It’s a little taboo, it seems, in the writing community to admit publicly that you are—gasp!—not writing and are—double gasp!—okay with that. But I am. I think, in fact, that it may be healthy to take breaks from writing altogether from time to time to regroup, especially when you’ve been so deep in the bubble of the writing life.  It’s important to breathe, to enjoy a non-writing hobby, to look at the world from an angle different than the one of words.
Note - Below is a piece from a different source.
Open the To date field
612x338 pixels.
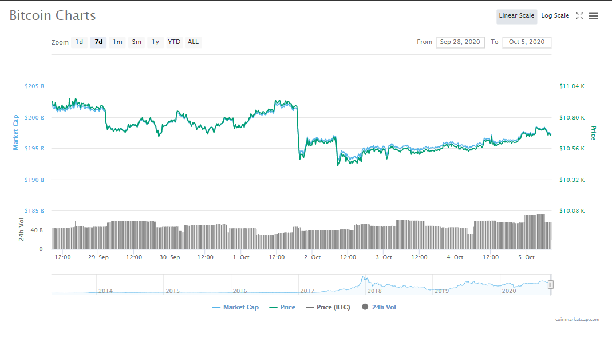click(527, 42)
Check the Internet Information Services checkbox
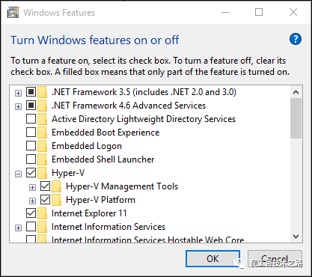 (x=31, y=227)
In the past year, I’ve done just that: stepped outside the writing box.  I don’t feel that my creativity has suffered in the least, and in fact, I think that I’ve been able to not only maintain this creativity, but explore it through different avenues.  I’ve spent the past year baking and cooking and exploring creativity through the gastronomic senses.  I’ve started collecting vintage cookbooks from the mid-century and reading through them with joy, horror (meat and Jell-O?), and amusement.  My fascination with mid-century cooking has spilled over to other mid-century discoveries as well: I recently read Wife Dressing: The Fine Art of Being a Well-Dressed Wife by acclaimed 1950s fashion designer Anne Fogarty and was horrified/excited to take a peek into a “recommended” 50s housewife’s closet.  Girdles, stockings, white gloves, hats were all essentials for the Everywoman closet, Fogarty states.  I love pouring over the images in these books and advertisements and laughing at myself as I attempt to recreate the sorry excuse for gourmet in Poppy Cannon’s 1950s tome, The Can-Opener Cookbook (don’t try this at home, folks).  These books are a time-machine to a time almost 30 years before I was born.

These books, I’ve also discovered, are a time machine back to my mother, a mid-century housewife herself.  My parents had the first part of their family in the late 50s/early 60s and I didn’t come along until 1977, when they adopted me in their forties, and as a result, I never knew my mother in her new wife-mother years.  Reading through these books and asking her questions about them have made me closer to her in a way I never expected.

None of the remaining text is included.